26 January 2007

Will the people save us?

I've been an optimist all my life. I've always felt that, even though it may take a crisis to alert people to a problem, they will ultimately do the right thing. And then global warming came along. Or maybe just old age. But I've been starting to think maybe this time we won't do the right thing. This is the biggest threat we have ever faced, or ever will face -- it involves everything, the planet itself -- and if we wait for a crisis it may be too late.

Yet I have been observing little leadership that was prepared to deal with the challenge. The leaders of the world's major polluter, the United states, have shown little concern. Nor did the leaders of the potentially biggest polluters, China and India, seem to take heed. So I have been growing increasingly pessimistic even while I enjoy the warmer winters.

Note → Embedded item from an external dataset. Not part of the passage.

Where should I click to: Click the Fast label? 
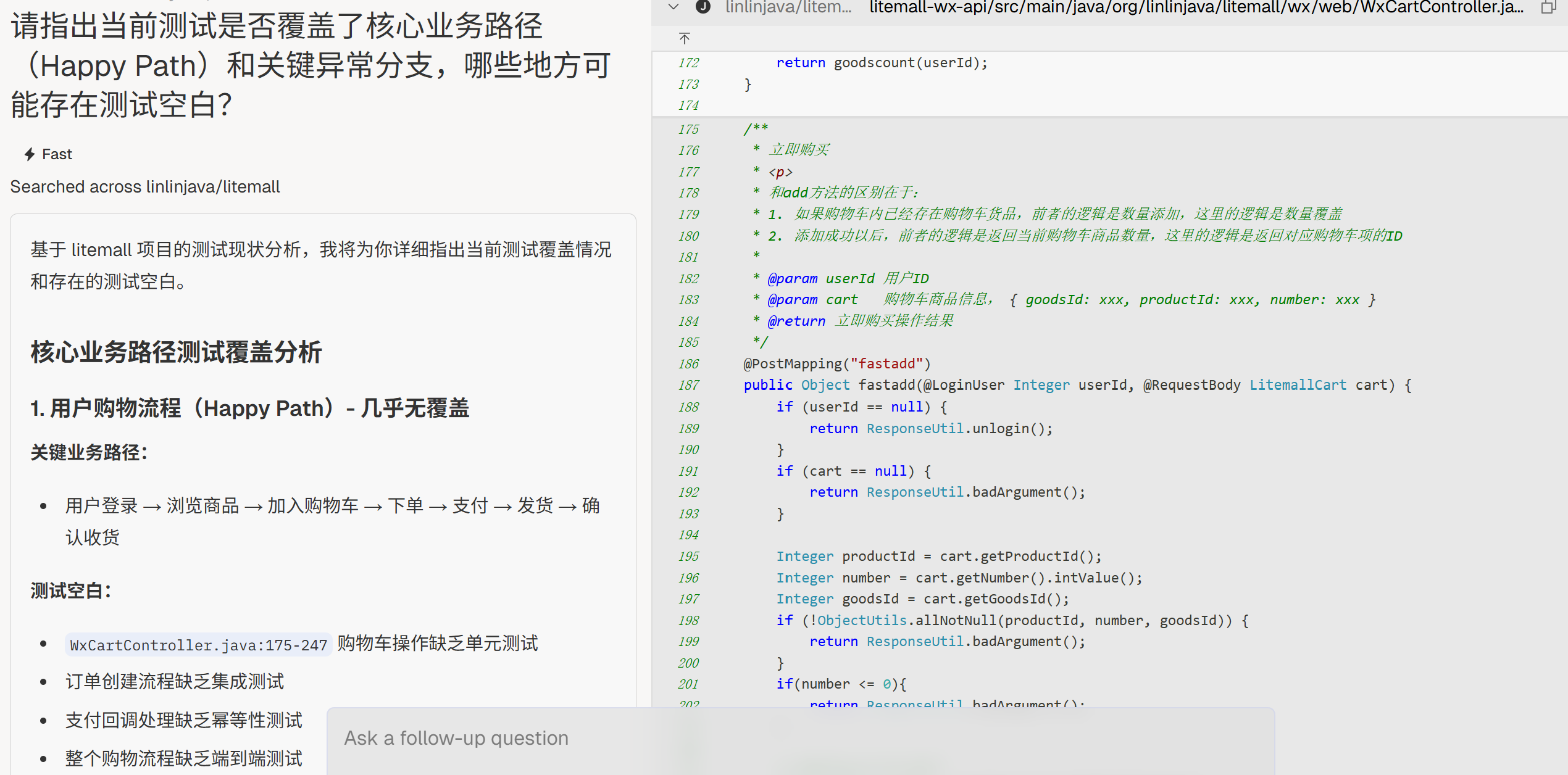coord(57,154)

Now, rather suddenly, it seems a little optimism may be justified after all. As leaders have pursued other priorities, often seemingly oblivious to the changing climate, ordinary people have been taking notice. A recent Globe and Mail/CTV survey illustrated the remarkable awakening of Canadians to the growing threat. According to the poll, a year ago only four per cent of us thought the environment was the most critical issue facing the country. Today, 26 per cent do. It's now the major issue in Canadians' minds. According to Allen Gregg, chair of the Strategic Counsel, which conducted the survey, "It's developed a top-of-mind salience the likes of which we've never seen before. In 30 years of tracking, we've never had over 20 per cent saying they think this is the most important issue.” As people recognize the threat, politicians follow, and it seems those two laggards on climate change, Stephen Harper and George Bush, are starting to do just that. As Ralph Klein once said, political leadership is about figuring out where the people are going and then running around to get in front of them.

People in other countries also seem to be coming to grips with global warming, and as they do, and as their politicians scurry to get in front of them, I feel my old optimism returning. It feels good.